### WHAT YOU WILL DO
Copy out each of the records below word for word, from the first line through the last.

[Records excerpted from a collection]
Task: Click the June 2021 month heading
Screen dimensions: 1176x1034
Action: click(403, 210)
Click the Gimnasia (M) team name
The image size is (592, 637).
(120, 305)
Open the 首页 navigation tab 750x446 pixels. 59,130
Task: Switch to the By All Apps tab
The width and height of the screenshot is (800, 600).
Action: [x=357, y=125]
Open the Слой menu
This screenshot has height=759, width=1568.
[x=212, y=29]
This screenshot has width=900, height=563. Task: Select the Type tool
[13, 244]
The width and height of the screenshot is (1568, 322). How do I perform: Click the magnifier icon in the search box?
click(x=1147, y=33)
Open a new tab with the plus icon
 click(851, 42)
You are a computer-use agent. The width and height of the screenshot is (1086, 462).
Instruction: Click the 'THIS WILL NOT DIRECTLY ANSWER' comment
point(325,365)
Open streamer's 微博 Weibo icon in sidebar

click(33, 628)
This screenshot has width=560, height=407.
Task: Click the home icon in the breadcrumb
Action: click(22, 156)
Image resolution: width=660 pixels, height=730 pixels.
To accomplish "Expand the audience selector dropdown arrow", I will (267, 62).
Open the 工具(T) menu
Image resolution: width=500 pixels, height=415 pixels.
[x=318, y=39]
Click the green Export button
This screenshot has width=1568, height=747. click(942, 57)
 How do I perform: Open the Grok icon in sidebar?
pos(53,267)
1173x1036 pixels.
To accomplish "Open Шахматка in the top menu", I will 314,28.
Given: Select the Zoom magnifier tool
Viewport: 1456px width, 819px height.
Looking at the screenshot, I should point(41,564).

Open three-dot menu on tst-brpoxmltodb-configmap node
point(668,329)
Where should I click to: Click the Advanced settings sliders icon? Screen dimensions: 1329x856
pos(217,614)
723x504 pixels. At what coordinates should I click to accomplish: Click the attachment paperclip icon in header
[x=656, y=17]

### EXERCISE SOLUTION
Task: Click the June 2021 month heading
Screen dimensions: 1176x1034
Action: click(403, 210)
Click the Gimnasia (M) team name
The image size is (592, 637).
(120, 305)
Open the 首页 navigation tab 750x446 pixels. 59,130
Task: Switch to the By All Apps tab
The width and height of the screenshot is (800, 600).
Action: [x=357, y=125]
Open the Слой menu
This screenshot has height=759, width=1568.
[x=212, y=29]
This screenshot has width=900, height=563. Task: Select the Type tool
[13, 244]
The width and height of the screenshot is (1568, 322). How do I perform: Click the magnifier icon in the search box?
click(x=1147, y=33)
Open a new tab with the plus icon
 click(851, 42)
You are a computer-use agent. The width and height of the screenshot is (1086, 462).
Instruction: Click the 'THIS WILL NOT DIRECTLY ANSWER' comment
point(325,365)
Open streamer's 微博 Weibo icon in sidebar

click(33, 628)
This screenshot has width=560, height=407.
Task: Click the home icon in the breadcrumb
Action: click(22, 156)
Image resolution: width=660 pixels, height=730 pixels.
To accomplish "Expand the audience selector dropdown arrow", I will (267, 62).
Open the 工具(T) menu
Image resolution: width=500 pixels, height=415 pixels.
[x=318, y=39]
Click the green Export button
This screenshot has width=1568, height=747. click(942, 57)
 How do I perform: Open the Grok icon in sidebar?
pos(53,267)
1173x1036 pixels.
To accomplish "Open Шахматка in the top menu", I will 314,28.
Given: Select the Zoom magnifier tool
Viewport: 1456px width, 819px height.
Looking at the screenshot, I should point(41,564).

Open three-dot menu on tst-brpoxmltodb-configmap node
point(668,329)
Where should I click to: Click the Advanced settings sliders icon? Screen dimensions: 1329x856
pos(217,614)
723x504 pixels. At what coordinates should I click to accomplish: Click the attachment paperclip icon in header
[x=656, y=17]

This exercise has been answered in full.